Wie weit kann man die Reitkunst entwickeln, wenn man ausschliesslich Körpersprache benutzt?

Das Einfache wertschätzen

Diese Woche hat mich Atlas zum allerersten Mal berührt. Es war unglaublich, wie viel Mut er zusammengenommen hat, diese letzten Zentimeter zu überwinden und mit seiner Nase meine Finger zu berühren. Wir hatten zu diesem Zeitpunkt über hundert Stunden in „zusammen sein“ investiert, in einem Abstand, der sich für ihn gut angefühlt . Wir haben langsam und vorsichtig die Art und Weise und die Orte, wo und wie wir zusammen sein können, aufgebaut. An manchen Tagen habe ich mich gefragt, ob er jemals mutig genug sein würde, mich zu berühren.

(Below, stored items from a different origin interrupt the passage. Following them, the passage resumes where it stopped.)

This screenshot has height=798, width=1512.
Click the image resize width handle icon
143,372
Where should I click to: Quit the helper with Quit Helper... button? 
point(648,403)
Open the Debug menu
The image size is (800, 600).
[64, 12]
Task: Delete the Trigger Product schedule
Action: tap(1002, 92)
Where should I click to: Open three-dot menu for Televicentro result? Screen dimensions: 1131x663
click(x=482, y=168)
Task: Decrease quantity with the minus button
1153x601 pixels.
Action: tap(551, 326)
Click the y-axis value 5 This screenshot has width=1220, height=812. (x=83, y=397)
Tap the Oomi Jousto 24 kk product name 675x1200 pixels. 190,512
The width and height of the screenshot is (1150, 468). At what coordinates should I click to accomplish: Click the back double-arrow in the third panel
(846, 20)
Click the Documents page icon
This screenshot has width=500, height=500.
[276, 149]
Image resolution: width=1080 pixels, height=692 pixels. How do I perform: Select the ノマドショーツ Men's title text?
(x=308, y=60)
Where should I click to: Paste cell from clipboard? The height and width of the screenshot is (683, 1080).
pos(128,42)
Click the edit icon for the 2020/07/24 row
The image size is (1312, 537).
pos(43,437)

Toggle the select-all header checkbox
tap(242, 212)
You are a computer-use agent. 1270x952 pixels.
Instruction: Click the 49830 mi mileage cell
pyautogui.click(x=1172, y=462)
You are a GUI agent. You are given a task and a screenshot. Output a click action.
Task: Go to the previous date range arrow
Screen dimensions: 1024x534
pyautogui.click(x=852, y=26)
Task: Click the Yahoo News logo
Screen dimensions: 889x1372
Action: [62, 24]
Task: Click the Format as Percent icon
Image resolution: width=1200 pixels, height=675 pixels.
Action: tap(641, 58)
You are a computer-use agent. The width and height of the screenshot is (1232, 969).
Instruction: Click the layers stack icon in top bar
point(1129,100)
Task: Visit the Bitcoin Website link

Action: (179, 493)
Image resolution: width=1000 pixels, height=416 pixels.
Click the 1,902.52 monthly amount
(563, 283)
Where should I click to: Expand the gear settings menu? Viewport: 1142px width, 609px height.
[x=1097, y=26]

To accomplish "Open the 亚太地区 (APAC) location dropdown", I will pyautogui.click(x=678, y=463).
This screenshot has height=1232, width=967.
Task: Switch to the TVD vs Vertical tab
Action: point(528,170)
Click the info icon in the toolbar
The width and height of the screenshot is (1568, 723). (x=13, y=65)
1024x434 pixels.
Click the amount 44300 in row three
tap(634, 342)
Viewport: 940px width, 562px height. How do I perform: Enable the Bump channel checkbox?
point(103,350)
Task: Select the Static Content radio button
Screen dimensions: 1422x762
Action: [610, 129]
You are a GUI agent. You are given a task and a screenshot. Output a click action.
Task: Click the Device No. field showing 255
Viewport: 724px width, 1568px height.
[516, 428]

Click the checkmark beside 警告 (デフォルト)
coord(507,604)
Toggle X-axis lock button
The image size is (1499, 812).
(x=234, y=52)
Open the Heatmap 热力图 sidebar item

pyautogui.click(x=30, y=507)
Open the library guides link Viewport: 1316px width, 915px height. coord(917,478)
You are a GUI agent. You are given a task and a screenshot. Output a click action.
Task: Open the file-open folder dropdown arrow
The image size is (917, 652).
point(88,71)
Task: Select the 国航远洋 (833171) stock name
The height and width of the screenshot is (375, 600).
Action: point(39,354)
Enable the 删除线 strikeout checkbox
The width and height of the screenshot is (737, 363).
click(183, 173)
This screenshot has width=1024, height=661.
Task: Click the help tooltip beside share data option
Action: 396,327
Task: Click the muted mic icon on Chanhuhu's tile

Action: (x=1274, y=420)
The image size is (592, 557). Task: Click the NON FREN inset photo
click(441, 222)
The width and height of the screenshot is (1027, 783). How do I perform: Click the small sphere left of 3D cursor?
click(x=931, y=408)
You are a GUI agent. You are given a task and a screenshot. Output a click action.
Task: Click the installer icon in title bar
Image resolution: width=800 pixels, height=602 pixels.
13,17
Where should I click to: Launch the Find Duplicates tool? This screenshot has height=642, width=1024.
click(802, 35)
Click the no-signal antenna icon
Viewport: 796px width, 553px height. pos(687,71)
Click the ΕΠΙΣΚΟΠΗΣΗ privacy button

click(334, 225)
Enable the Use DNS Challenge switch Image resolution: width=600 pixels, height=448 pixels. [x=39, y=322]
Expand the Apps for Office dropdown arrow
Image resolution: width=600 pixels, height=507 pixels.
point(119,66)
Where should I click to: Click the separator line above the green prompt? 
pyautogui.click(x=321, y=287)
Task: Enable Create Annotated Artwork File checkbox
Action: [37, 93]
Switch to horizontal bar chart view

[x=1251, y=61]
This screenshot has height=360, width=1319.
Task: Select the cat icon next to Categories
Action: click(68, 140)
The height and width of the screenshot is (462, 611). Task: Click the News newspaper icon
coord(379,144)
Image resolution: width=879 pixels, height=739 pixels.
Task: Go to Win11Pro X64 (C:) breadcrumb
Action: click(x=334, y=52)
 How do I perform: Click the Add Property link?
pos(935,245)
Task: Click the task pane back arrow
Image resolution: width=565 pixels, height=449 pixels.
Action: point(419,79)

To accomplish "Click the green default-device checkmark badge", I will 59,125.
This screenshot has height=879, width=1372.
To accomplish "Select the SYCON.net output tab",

Vielleicht war dieses Zusammensein mit dem Sicherheitsabstand, das Einzige was er je zulassen kann.

 

An manchen Tagen, wenn ich besonders frustriert über das fehlende Vertrauen meiner beiden Hengste war, trat ich ein bisschen kürzer und besuchte Myrnah und Cleo, vergrub mein Gesicht in ihren Mähnen und spürte das süße, weiche, dichte Fell unter meinen Fingern. Erinnerte mich selbst an die Zeit, die es braucht, in der sich alles entwickelt, und daran, dass ich Atlas und Ari Zeit geben muss, denn sie werden nicht immer so bleiben, wie sie jetzt sind. Mit guten Gefühl und gutem Timing von mir, werden sie mit der Zeit lernen, das Menschen in ihrer Nähe eine gute und wunderbare Sache sind.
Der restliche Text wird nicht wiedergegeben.